- Born: 15 March 1953 (age 72) Ried im Innkreis, Austria
- Occupations: Part time professor at the European University Institute and Chair of the Commission for Migration and Integration Research of the Austrian Academy of Sciences, Vienna
- Awards: European Latsis Prize

Academic background
- Alma mater: University of Vienna

Academic work
- Discipline: Political Science, Sociology, and Psychology
- Website: https://globalcit.eu/team/bauboeck-rainer/

= Rainer Bauböck =

Austrian sociologist, political scientist and migration researcher

Rainer Bauböck (born 15 March 1953 in Ried im Innkreis) is an Austrian sociologist, political scientist and migration researcher. Bauböck is a former Chair in Social and Political theory at the European University Institute in Florence, Italy, part time professor in the Global Governance Programme of the Robert Schuman Centre for Advanced Studies at the European University Institute and Chair of the Commission for Migration and Integration Research of the Austrian Academy of Sciences, Vienna.

== Career ==
Bauböck received his Ph.D. from the University of Vienna where he studied sociology and psychology graduating in 1977 with his thesis Housing Policy in Social-Democratic Vienna 1919-1934. For the next two years he did postgraduate studies in political science at the Institute for Advanced Studies before completing his habilitation in Innsbruck with a thesis on transnational citizenship. From 1986 to 1999, Bauböck conducted research and taught at the Institute of Advanced Studies.

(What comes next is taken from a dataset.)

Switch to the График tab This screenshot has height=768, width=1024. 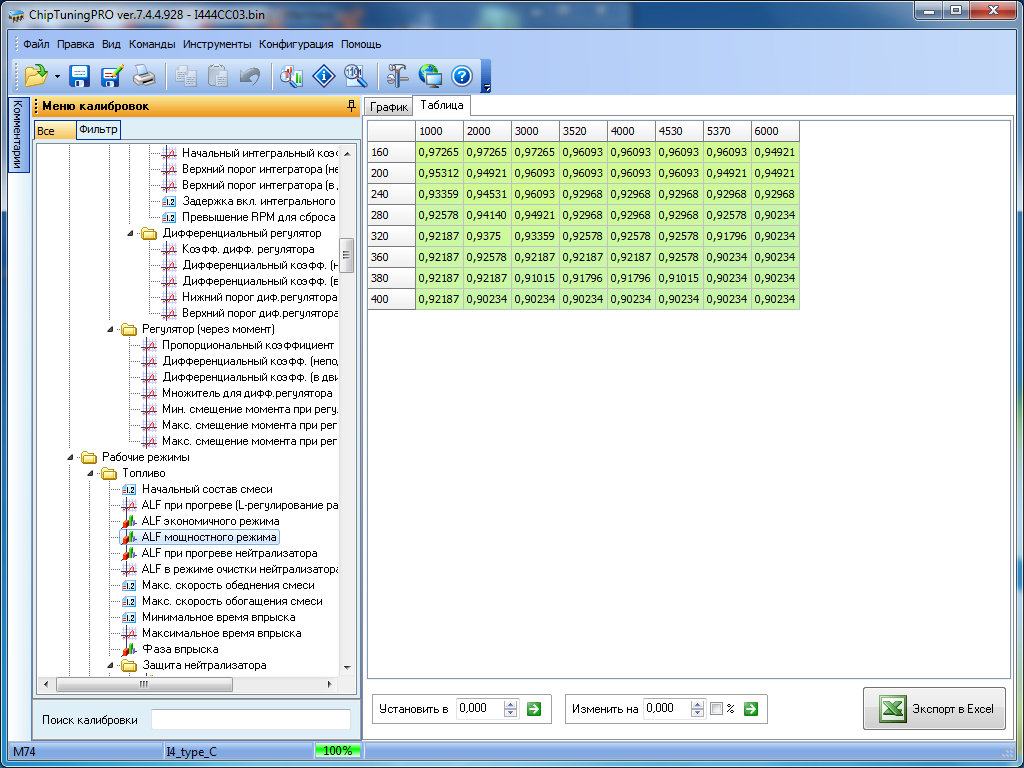(389, 107)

He was a visiting professor and a visiting scholar at the Bellagio Rockefeller Foundation (2006), Yale University (2005), the University of Pompeu Fabra in Barcelona (2003), the University of Bristol (2002), University of Malmö (2000-2001); the Institute for Advanced Study, Princeton and Princeton University (1998-1999); and the University of Warwick (1990-1991). He is a recurrent guest professor at the Central European University in Budapest and has also taught frequently at the Universities of Vienna and Innsbruck.

Bauböck was President of the Austrian Political Science Association from 2003 to 2005 and in 2006 received the Latsis Prize of the European Science Foundation for his research on migration and social cohesion.

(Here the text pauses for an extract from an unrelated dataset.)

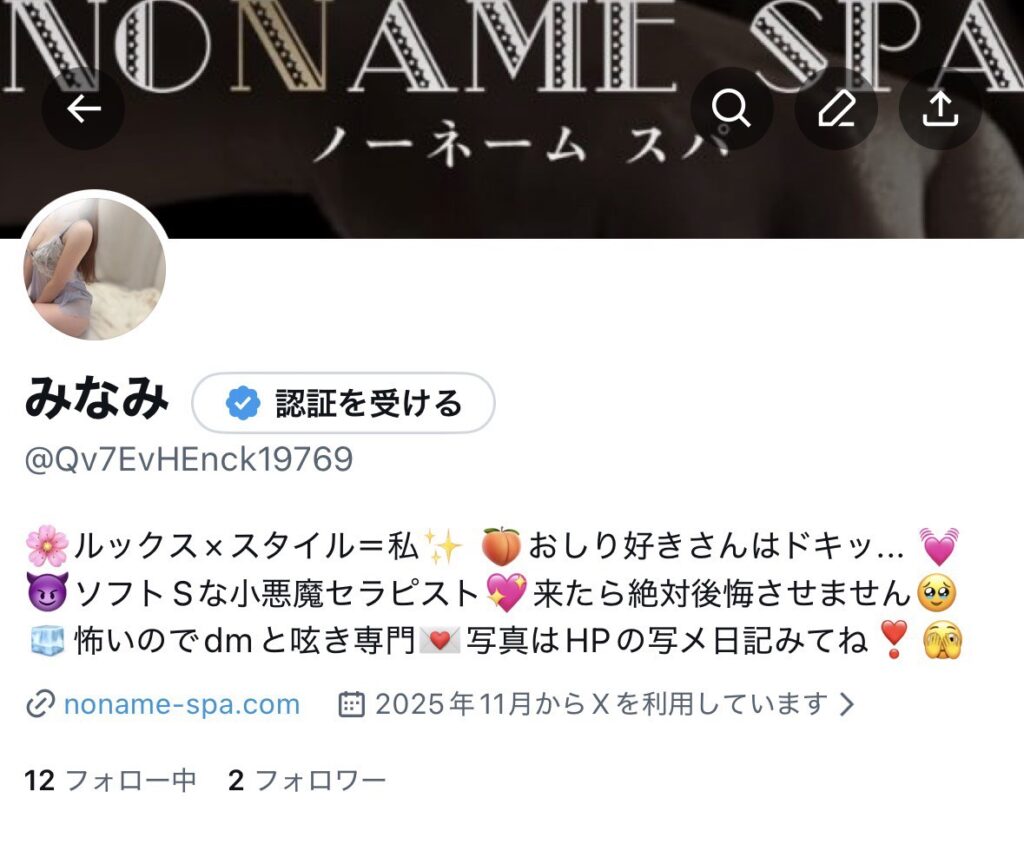Screen dimensions: 1024x851
Task: Tap the edit pencil icon
Action: tap(836, 108)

He has been a corresponding member abroad of the Austrian Academy of Sciences since 2013. He also received an honorary doctorate from the University of Malmö in 2013. He is currently a part time professor in the Global Governance Programme of the Robert Schuman Centre for Advanced Studies at the European University Institute and chair of the Commission for Migration and Integration Research of the Austrian Academy of Sciences, Vienna.

Bauböck research focuses on normative political theory and comparative research on democratic citizenship, European integration, migration, nationalism and minority rights.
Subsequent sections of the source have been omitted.